You see, /usr is almost full and I can't easily install e.g. Firefox or other programs on it. I 'd like increase the size of */usr* at the expense of */home* There 's only one file called _.snap_ inside */home*


How to do that without destroying any data, anything?

Thanks.


----------



## Anonymous (Aug 27, 2011)

aurora72 said:
			
		

> There 's only one file called _.snap_ inside */home*
> How to do that without destroying any data, anything?



Perhaps switching /usr with /home would be an option:

1. Copy over everything from /usr to /home

`cd /home; dump -C 24 -0af - /usr | restore -rf -`

2. Edit /etc/fstab so that /dev/ad0s8 is mounted at /usr and /dev/ad0s7 is mounted as /home

3. Restart the system. The former big home slice should then be mounted at /usr and the former usr slice should be mounted at /home. Once you verified that the new /usr is working well, you can delete the original content at /home.

Best regards

Rolf


----------



## xibo (Aug 27, 2011)

In your case, by not increasing it at all.
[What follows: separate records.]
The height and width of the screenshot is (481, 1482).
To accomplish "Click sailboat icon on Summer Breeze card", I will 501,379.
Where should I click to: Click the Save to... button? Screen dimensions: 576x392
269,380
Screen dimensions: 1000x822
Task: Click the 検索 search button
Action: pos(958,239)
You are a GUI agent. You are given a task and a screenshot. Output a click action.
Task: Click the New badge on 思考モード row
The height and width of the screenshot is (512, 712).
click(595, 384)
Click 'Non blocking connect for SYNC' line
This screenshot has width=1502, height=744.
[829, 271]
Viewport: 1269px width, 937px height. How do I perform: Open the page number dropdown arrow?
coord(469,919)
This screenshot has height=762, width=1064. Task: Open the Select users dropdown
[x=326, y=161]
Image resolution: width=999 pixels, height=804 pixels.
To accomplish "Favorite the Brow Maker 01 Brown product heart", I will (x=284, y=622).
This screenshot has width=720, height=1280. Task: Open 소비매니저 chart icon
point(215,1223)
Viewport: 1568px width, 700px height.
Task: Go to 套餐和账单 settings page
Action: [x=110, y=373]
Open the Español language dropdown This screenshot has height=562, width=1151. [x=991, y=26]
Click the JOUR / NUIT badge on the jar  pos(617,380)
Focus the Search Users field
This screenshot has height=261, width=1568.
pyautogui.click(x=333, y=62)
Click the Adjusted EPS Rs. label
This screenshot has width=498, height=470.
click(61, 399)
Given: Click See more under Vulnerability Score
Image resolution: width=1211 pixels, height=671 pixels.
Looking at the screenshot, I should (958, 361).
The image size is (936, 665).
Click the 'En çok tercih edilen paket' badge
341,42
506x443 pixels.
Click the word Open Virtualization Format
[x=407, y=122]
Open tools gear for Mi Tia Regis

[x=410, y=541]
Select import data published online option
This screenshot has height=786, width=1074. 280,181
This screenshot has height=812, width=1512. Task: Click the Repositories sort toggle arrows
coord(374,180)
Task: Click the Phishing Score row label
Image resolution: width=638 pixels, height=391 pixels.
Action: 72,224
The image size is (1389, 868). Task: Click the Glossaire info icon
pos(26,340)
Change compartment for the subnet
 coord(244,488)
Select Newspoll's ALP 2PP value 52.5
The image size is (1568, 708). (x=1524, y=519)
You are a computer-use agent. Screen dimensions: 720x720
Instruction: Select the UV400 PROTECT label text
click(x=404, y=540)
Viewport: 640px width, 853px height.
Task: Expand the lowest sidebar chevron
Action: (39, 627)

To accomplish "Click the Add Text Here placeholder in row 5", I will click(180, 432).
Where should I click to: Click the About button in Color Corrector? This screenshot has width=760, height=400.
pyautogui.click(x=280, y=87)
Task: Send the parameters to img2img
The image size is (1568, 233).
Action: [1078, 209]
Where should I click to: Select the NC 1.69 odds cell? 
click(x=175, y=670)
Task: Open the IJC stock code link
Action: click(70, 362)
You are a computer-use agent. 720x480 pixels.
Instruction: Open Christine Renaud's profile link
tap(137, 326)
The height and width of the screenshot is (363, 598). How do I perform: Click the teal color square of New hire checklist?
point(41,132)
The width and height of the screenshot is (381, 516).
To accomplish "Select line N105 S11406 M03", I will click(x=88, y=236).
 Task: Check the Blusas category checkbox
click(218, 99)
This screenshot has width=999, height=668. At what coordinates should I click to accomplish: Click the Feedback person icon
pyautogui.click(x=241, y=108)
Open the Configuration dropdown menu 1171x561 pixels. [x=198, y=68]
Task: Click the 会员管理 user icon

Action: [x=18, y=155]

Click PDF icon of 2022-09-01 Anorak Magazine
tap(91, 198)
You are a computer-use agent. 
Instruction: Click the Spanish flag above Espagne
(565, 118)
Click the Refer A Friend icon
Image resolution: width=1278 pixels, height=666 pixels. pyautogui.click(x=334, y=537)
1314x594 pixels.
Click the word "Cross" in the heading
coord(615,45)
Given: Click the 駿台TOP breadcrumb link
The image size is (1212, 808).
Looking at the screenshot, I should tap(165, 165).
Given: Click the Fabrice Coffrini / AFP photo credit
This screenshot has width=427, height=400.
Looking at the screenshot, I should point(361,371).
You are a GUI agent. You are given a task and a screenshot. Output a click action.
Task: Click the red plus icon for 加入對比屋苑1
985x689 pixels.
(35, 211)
When you install ports, which I assume you mean by programms, they get installed into /usr/local by default. So instead of trying to increase the size of /usr by shrinking /home, just move everything from /usr/local to /home and modify /etc/fstab to mount your current /home to /usr/local.


----------



## wblock@ (Aug 27, 2011)

One reason to keep /home a symlink to /usr/home.  It's even an extended slice for extra confusion power.

The cleanest way is to back up the whole system.  Use dump(8) to back up /, /var, /tmp if there's anything to save on it, and /usr.  (Really only the last is needed, but...)

With gpart(8), remove s7 and s8 and create a new s7 using that space.  newfs and mount that new slice and restore the /usr backup to it.  Before you reboot, remove the /home mount from /etc/fstab.

References: Disk Setup On FreeBSD, Backup Options For FreeBSD


----------



## aurora (Aug 28, 2011)

Hello, all of these are useful ideas and thank you. But,



			
				rolfheinrich said:
			
		

> Perhaps switching /usr with /home would be an option:


That might be an option but it would be far from ideal because in that case /home would be about 5G in size and I was planning to put a lot of video files at /home, 5G instead of 40G would be no good. 

The second advice seems tricky. 

The third advice looks the most risky but worth trying, backing up all directories and using  gpart(8) to increase the size of /usr. I'll take a look at it.


----------



## wblock@ (Aug 28, 2011)

Most risky?  It's the only one that says "do a backup first".


----------



## aurora (Aug 28, 2011)

Well, by the most risky I actually meant "the most demanding". To backup, I need to first connect an external HD, and while using gpart one must be very careful. 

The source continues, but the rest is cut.